Posted by Bill Ayres on Mar 13, 2021 6:00:00 AM

A reading from the Second Book of Chronicles

(Chapter 36: 14-16, 19-23)

This reading tells the people of Israel how the terrible Babylonian Exile happened and how it ended.

“In those days, all the princes of Judah, the priests and the people added infidelity to infidelity, practicing all the abominations of the nations and polluting the Lord’s temple which he had consecrated in Jerusalem. Early and often did the Lord, the God of their fathers, send his messengers to them, for he had compassion on them and his dwelling place. But they mocked the messengers of the God, despised his warnings, and scoffed his prophets, until the anger of the Lord against his people was so enflamed that there was no remedy. Their enemies burnt the house of God, tore down the walls of Jerusalem, set all of its palaces afire, and destroyed all its precious objects. Those who escaped the sword were carried captive to Babylon….”

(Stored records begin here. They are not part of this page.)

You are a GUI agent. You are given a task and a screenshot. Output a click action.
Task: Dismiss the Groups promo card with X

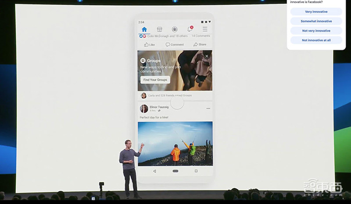pos(207,56)
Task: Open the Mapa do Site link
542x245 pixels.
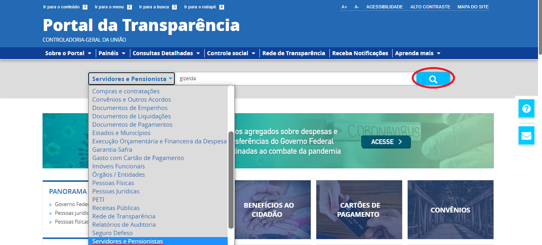Action: pyautogui.click(x=473, y=7)
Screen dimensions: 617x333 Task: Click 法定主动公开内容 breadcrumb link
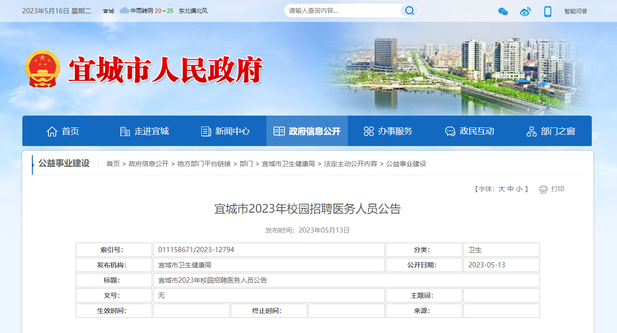click(x=350, y=164)
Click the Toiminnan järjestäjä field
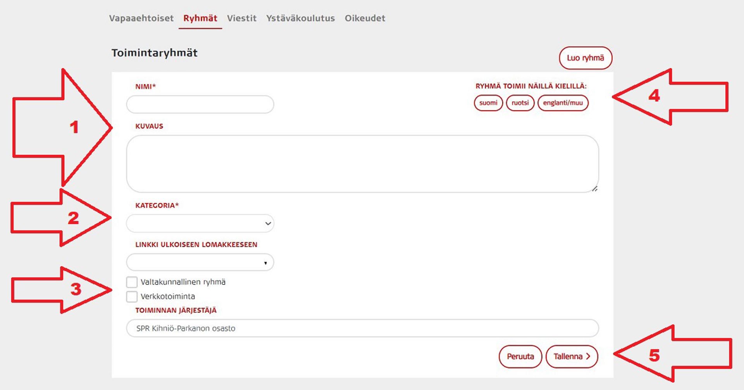The image size is (744, 390). (362, 328)
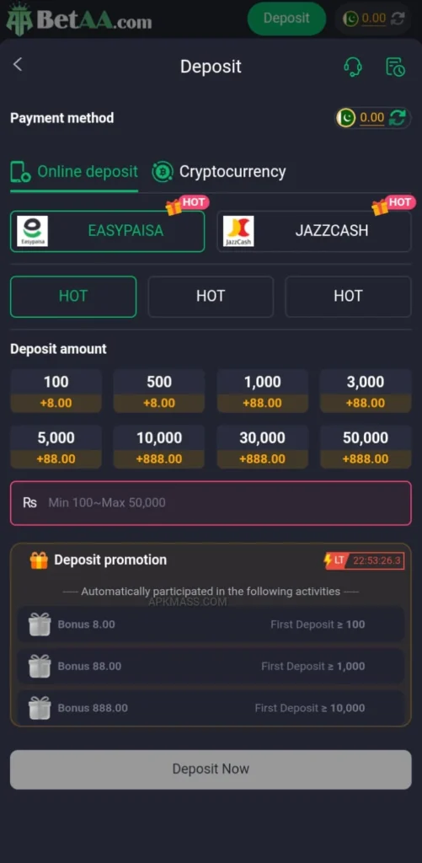Viewport: 422px width, 863px height.
Task: Open customer support headset icon
Action: pyautogui.click(x=353, y=67)
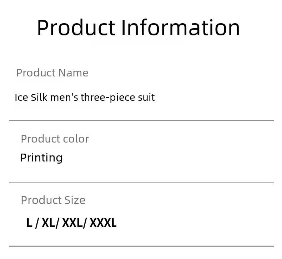
Task: Click the divider line below Printing
Action: click(x=141, y=183)
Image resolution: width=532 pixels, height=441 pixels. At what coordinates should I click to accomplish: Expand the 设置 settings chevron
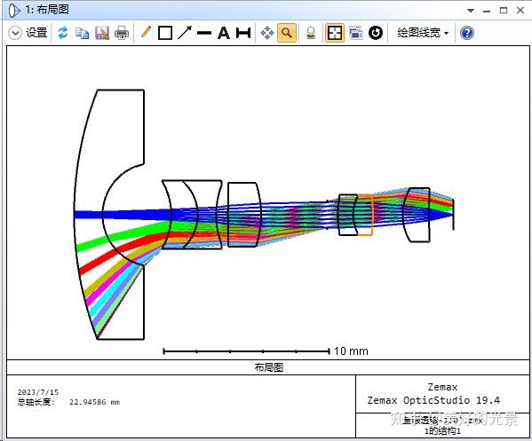click(15, 33)
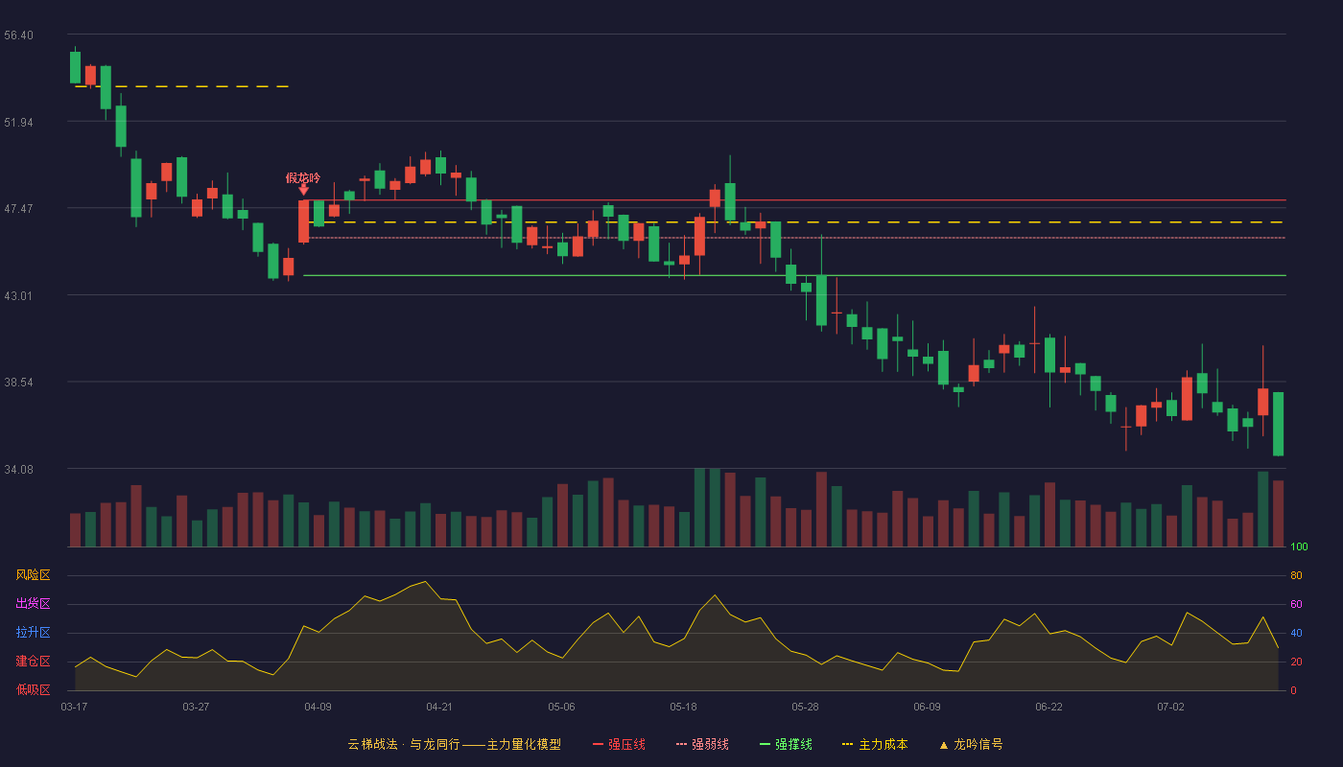Select the 风险区 zone label
Screen dimensions: 1343x767
[x=34, y=575]

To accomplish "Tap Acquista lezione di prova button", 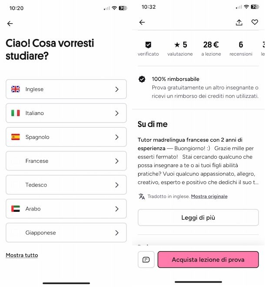I will (x=208, y=260).
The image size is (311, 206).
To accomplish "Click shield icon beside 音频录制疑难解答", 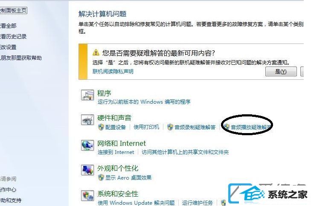I will pyautogui.click(x=170, y=127).
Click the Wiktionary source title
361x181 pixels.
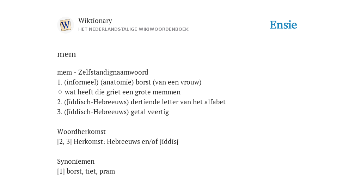[95, 21]
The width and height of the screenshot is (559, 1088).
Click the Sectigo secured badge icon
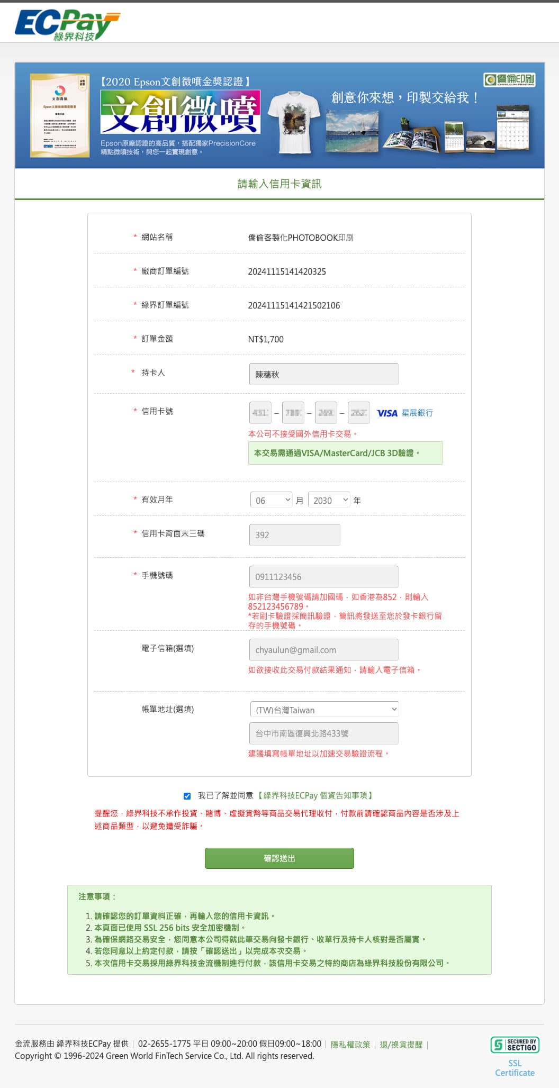(x=515, y=1045)
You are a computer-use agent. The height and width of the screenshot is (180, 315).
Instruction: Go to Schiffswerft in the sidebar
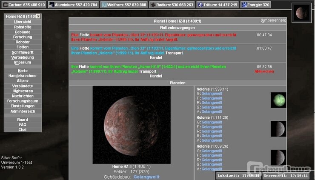click(x=23, y=52)
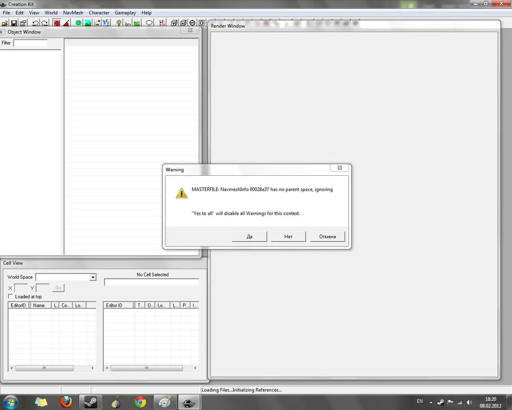The width and height of the screenshot is (512, 410).
Task: Open the Character menu
Action: coord(99,13)
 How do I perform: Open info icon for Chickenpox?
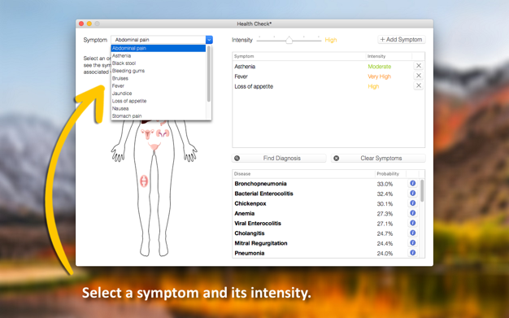click(x=412, y=203)
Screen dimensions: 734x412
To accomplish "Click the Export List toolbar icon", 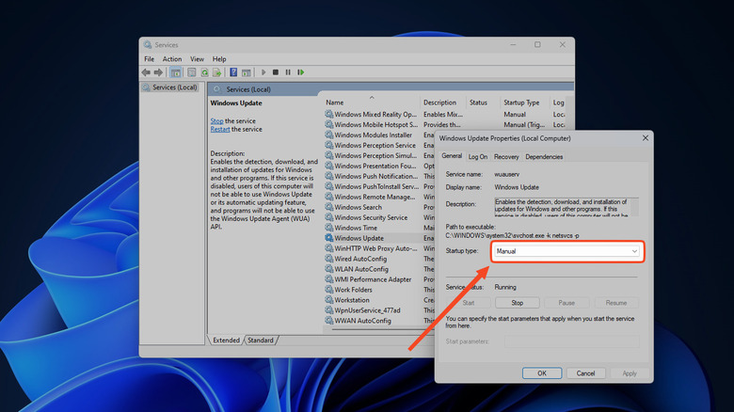I will [216, 72].
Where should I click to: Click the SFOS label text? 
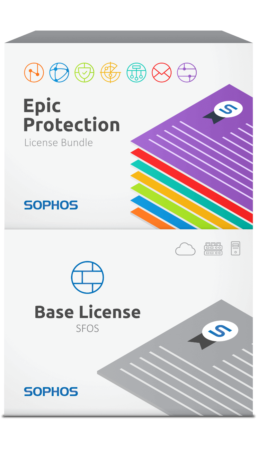pos(87,329)
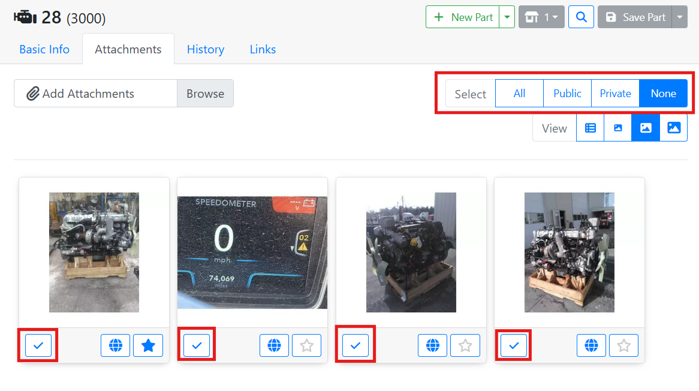Switch to the small thumbnail view icon
This screenshot has height=391, width=699.
617,127
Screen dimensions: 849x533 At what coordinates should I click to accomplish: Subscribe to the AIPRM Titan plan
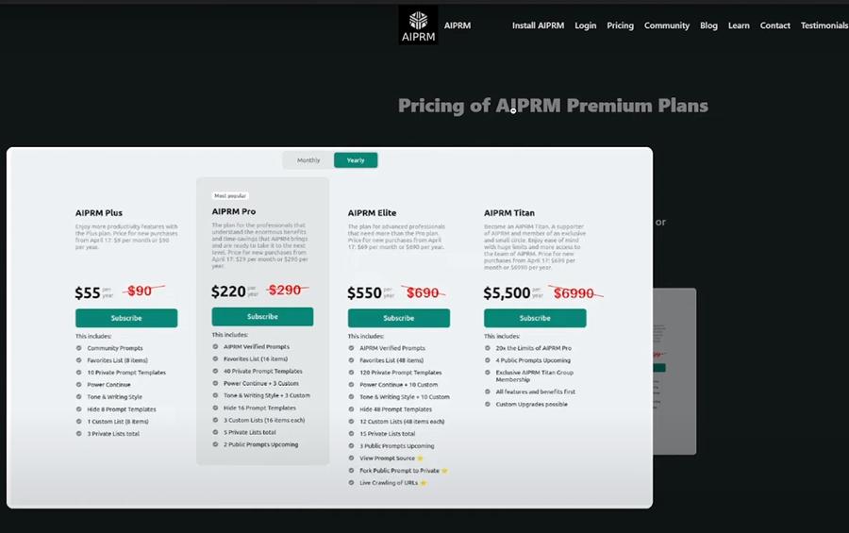tap(535, 318)
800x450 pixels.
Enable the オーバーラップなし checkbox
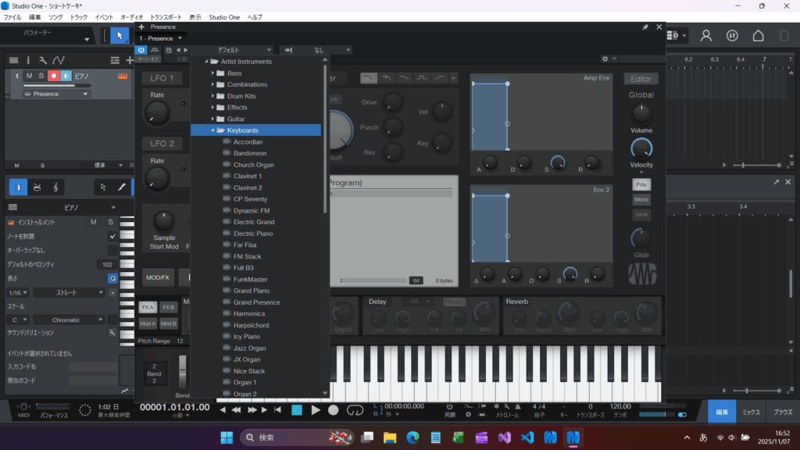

So, that is how the Babylonian Exile began and this is how it ended:

“The Lord inspired King Cyrus of Persia to issue this proclamation throughout his kingdom…. ‘All the kingdoms of the earth the Lord, the God of heaven, has given to me, and he has also charged me to build him a house in Jerusalem which is in Judea. Whoever, therefore, among you belongs to any part of his people, let him go up, and may his God be with him.’”

Somehow, the God of the conquered people of Israel reached into the heart of this powerful king, and the people are once again free. Of course, there were also political reasons for the king to free the Israelites, but the author attributes it all to the Lord.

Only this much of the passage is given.